▶ _Exercise directions_:
Each entry should be written out again exactly, so that nothing is lost.

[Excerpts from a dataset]
== Segment start ==
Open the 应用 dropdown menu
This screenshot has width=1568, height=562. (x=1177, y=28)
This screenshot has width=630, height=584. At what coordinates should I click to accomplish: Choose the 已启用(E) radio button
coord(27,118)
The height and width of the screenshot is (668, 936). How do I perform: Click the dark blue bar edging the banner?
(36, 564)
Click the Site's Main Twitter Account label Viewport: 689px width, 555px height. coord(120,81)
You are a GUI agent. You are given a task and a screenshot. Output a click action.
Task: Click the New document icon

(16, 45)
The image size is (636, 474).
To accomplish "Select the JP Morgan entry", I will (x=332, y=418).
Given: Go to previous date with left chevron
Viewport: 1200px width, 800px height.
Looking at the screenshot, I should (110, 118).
== Segment end ==
▶ _Answer to this task_:
Open the 应用 dropdown menu
This screenshot has width=1568, height=562. (x=1177, y=28)
This screenshot has width=630, height=584. At what coordinates should I click to accomplish: Choose the 已启用(E) radio button
coord(27,118)
The height and width of the screenshot is (668, 936). How do I perform: Click the dark blue bar edging the banner?
(36, 564)
Click the Site's Main Twitter Account label Viewport: 689px width, 555px height. coord(120,81)
You are a GUI agent. You are given a task and a screenshot. Output a click action.
Task: Click the New document icon

(16, 45)
The image size is (636, 474).
To accomplish "Select the JP Morgan entry", I will (x=332, y=418).
Given: Go to previous date with left chevron
Viewport: 1200px width, 800px height.
Looking at the screenshot, I should (110, 118).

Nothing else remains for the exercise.